And it's also not alway free, not alway a paid three months away from the office.  My maternity leave was only (partially) paid because I used every single hour of vacation and sick leave I had built up in order to draw a salary while I took it. And even then I took leave without pay in order to stay home for 11 weeks after the birth of my son.  So, sure, I got 12 weeks guaranteed, but that was unpaid unless I had the vacation/sick leave built up to turn it into paid leave.

AND THEN, I came back from maternity leave with no vacation and sick leave at all. You end up having to take a lot of time off with a new baby -- they get sick, they get YOU sick, you have to take them for regular well-child visits, etc. It literally took five years for me to build up enough vacation hours so that my family could take a one week vacation to Disneyland.

So yeah, parents are absent from work a lot more than nonparents, and we leave early, but it's not all light and roses and relaxation. Sometimes, most of the time, it's because, e.g., your kid is sick and has been sick for weeks and every drug they use to try to cure him works kinda, but not really, or he has an allergic reaction to them, and you find it is four months later and you are still dealing with this shit. (To give a fairly specific example....)

Parenthood is stressful.

And missing all the work is stressful because we don't like falling behind.
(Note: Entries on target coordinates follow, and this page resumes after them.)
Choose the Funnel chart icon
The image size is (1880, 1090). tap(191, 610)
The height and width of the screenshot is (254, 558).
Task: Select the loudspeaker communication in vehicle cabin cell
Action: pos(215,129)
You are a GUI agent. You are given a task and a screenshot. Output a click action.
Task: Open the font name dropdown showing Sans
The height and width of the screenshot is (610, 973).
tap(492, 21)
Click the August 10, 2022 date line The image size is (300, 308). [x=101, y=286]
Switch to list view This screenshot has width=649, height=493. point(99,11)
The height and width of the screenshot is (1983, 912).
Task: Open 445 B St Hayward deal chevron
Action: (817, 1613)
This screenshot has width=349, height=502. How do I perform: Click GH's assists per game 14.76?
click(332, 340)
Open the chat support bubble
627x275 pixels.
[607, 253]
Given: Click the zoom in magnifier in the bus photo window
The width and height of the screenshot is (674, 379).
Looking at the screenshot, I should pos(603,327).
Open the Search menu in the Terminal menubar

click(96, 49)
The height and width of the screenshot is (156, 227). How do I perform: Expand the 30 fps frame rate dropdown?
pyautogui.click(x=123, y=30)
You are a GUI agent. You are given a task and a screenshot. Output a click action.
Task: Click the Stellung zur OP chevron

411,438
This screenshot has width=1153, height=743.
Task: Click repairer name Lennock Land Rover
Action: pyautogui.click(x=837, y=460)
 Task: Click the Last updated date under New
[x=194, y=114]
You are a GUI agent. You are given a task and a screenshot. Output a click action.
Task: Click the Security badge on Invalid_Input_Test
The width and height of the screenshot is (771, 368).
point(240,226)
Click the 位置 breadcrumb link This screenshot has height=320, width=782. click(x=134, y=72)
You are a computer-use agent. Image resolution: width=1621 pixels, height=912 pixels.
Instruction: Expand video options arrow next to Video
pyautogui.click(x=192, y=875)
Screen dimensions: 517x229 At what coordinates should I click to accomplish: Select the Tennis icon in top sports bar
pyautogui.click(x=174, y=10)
And we don't like leaving stuff to our coworkers to cover. We care about you.  You are our friends. My two best co-worker buddies are both childfree. I don't like things falling on them because of my status as a parent. They have important things going on in their lives too.  We parents, if we are at all decent humans, feel guilty that sometimes our crappy assignments fall on our childfree peers because we are out with the kid. And we try very hard to make sure that doesn't happen. 

But, I get it, Meghann Foye. I really do. Because before I had a child...I had those thoughts too. I did.  But I was wrong. And so are you. 

The solution you seek is not MEternity leave. It is a universal paid sabbatical, one that even parents could take to explore other interests or just binge read every book we've wanted to read but haven't gotten around to for the last six years.

And the companion to that solution is a shift in attitude in both the worker and in management regarding expectations at the office. Management should not expect childfree employees to "pick up the slack" every time.  Childfree coworkers should not expect that of themselves.  People should be expected to have personal lives. 

What you want is a fundamental shift in attitude toward work. You want your personal life, not your job, to be the most important thing. And that requires a psychic shift on the part of the individual. That happened for me when I realized how miserable and resentful I was at my law firm job. I resolved to fix that.

And as regards management, if they won't shift their expectations, maybe a job change is in order. I did that too, left the law firm and went to a more flexible, less demanding job.

And finally, Foye wants all women to support each other, to understand each other, be they parents or child free.  But the means of her expression of her hopes for all women -- this MEternity leave concept -- has done exactly the opposite.

It has driven a resentful, and indeed, ignorant, wedge between the workers with children and without, one that need not be there. We can all try to understand each other better. This is as ridiculous and petty as The Mommy Wars. It's hard for all of us, Meghann, and, P.S., virtually every one of us with kids has been a childfree coworker of a parent in the past. We do understand your plight. Please try to understand us too.


Saturday, April 16, 2016

Why do Legos drive me crazy?

My house is covered in Legos.  I mean, literally, they are everywhere. 

On The Boy's art table.... 


On the breakfast table....


On the kitchen bar....


And my nightstand....


The bathroom....


On top of the Working Dad's piano....


Welcome to Lego City!


And Ninjago!


Uh-oh, looks like the Empire and/or the First Order and/or the Rebels and/or the Resistance and/or Nexo Knights have taken over Sodor!


Of course, part of it could be my slatternly housekeeping style.  And it does kind of get to me that there's SO MUCH!  I mean we don't have enough flat surfaces in our house for them all.  Sometimes I get to the point where I want to just put up a Lego embargo. No more room, no more sets!

Disassemble them you say?  Noooo, not an option. Once built, the Boy wants them to stay built so he can play with them.

He loves them. And he's good at building them. And then he plays with them. Imaginatively. He gives them voices, makes up stories. It's a joy to watch. 


So far, this has been my solution:


It's imperfect, and, inevitably, things fall apart, but at least it's an attempt to keep them from piling ever higher on our tables and window seats. 

So, now, I guess, it's confession time: it's not just him. No, I have to admit that it's me too. I also like to build. 

This is my Scooby Doo plane and Mystery Machine. 


Nothwithstanding the fact that I have no idea where to put the Legos once built, I bought that Mystery Machine set for myself because I wanted to build it. (My brother gave me the plane for my last birthday.)

These Lego minifigures are also mine. 


That worried Unikitty: mine. 


I bought this set and asked the Boy to build it for me because I wanted it:  It's Hera Syndulla in a tiny version of her ship, The Ghost. (Star Wars Rebels....)


Chinese knock-off Ahsoka Tano minifigure, mine too.


And lest you think that it's just me and the Boy, may I introduce you to the Working Dad's piggie man minifig, four-armed Lord Garmadon, and Lego Creator airplane. 


We are a Lego family.

And just like any family member might, sometimes you love the Legos and sometimes they make you a little nuts.


So we will keep building.  It's fun. It's often challenging (especially when tired or after a glass of wine).

It's something we can do together...as a family.

So yes, we'll build every Lego set that comes our way. And we will free-build with the loose Legos too (which must be kept separate from the built sets, of course). 


After all, I've already started stocking up for Christmas. (No, really, I have.)